_Assigned task:_
Each entry in the material below should be copied without any alteration.

_Material provided:_
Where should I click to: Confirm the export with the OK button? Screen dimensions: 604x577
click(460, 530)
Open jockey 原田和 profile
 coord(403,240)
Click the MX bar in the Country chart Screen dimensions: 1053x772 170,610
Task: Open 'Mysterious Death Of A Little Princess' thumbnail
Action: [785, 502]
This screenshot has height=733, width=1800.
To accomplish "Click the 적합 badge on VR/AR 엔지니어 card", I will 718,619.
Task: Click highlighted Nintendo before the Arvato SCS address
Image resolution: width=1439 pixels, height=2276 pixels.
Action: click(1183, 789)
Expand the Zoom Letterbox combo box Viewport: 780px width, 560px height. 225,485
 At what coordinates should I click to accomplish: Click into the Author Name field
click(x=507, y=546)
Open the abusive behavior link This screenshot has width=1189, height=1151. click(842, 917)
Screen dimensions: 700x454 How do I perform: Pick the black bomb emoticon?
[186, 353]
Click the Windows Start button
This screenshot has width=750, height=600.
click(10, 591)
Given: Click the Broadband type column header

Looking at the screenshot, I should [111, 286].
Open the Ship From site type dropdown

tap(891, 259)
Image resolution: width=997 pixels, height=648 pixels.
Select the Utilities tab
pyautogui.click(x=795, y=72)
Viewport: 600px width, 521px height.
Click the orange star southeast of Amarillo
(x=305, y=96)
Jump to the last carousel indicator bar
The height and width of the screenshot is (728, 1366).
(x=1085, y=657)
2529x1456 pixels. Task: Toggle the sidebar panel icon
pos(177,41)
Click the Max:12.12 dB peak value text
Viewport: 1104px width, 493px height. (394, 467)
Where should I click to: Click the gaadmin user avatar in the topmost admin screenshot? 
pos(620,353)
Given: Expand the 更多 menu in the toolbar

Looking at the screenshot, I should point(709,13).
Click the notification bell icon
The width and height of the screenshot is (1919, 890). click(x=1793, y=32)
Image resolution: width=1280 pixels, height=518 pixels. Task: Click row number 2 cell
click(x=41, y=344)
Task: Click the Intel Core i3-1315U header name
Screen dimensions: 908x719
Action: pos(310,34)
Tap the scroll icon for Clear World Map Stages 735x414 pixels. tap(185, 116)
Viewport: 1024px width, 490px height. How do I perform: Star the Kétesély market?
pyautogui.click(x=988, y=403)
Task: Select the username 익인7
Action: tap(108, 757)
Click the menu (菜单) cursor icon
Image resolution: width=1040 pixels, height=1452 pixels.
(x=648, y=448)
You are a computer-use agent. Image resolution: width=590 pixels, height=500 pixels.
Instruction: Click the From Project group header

_Exercise solution:_
Where should I click to: Confirm the export with the OK button? Screen dimensions: 604x577
click(460, 530)
Open jockey 原田和 profile
 coord(403,240)
Click the MX bar in the Country chart Screen dimensions: 1053x772 170,610
Task: Open 'Mysterious Death Of A Little Princess' thumbnail
Action: [785, 502]
This screenshot has height=733, width=1800.
To accomplish "Click the 적합 badge on VR/AR 엔지니어 card", I will 718,619.
Task: Click highlighted Nintendo before the Arvato SCS address
Image resolution: width=1439 pixels, height=2276 pixels.
Action: click(1183, 789)
Expand the Zoom Letterbox combo box Viewport: 780px width, 560px height. 225,485
 At what coordinates should I click to accomplish: Click into the Author Name field
click(x=507, y=546)
Open the abusive behavior link This screenshot has width=1189, height=1151. click(842, 917)
Screen dimensions: 700x454 How do I perform: Pick the black bomb emoticon?
[186, 353]
Click the Windows Start button
This screenshot has width=750, height=600.
click(10, 591)
Given: Click the Broadband type column header

Looking at the screenshot, I should [111, 286].
Open the Ship From site type dropdown

tap(891, 259)
Image resolution: width=997 pixels, height=648 pixels.
Select the Utilities tab
pyautogui.click(x=795, y=72)
Viewport: 600px width, 521px height.
Click the orange star southeast of Amarillo
(x=305, y=96)
Jump to the last carousel indicator bar
The height and width of the screenshot is (728, 1366).
(x=1085, y=657)
2529x1456 pixels. Task: Toggle the sidebar panel icon
pos(177,41)
Click the Max:12.12 dB peak value text
Viewport: 1104px width, 493px height. (394, 467)
Where should I click to: Click the gaadmin user avatar in the topmost admin screenshot? 
pos(620,353)
Given: Expand the 更多 menu in the toolbar

Looking at the screenshot, I should point(709,13).
Click the notification bell icon
The width and height of the screenshot is (1919, 890). click(x=1793, y=32)
Image resolution: width=1280 pixels, height=518 pixels. Task: Click row number 2 cell
click(x=41, y=344)
Task: Click the Intel Core i3-1315U header name
Screen dimensions: 908x719
Action: pos(310,34)
Tap the scroll icon for Clear World Map Stages 735x414 pixels. tap(185, 116)
Viewport: 1024px width, 490px height. How do I perform: Star the Kétesély market?
pyautogui.click(x=988, y=403)
Task: Select the username 익인7
Action: tap(108, 757)
Click the menu (菜单) cursor icon
Image resolution: width=1040 pixels, height=1452 pixels.
(x=648, y=448)
You are a computer-use agent. Image resolution: width=590 pixels, height=500 pixels.
Instruction: Click the From Project group header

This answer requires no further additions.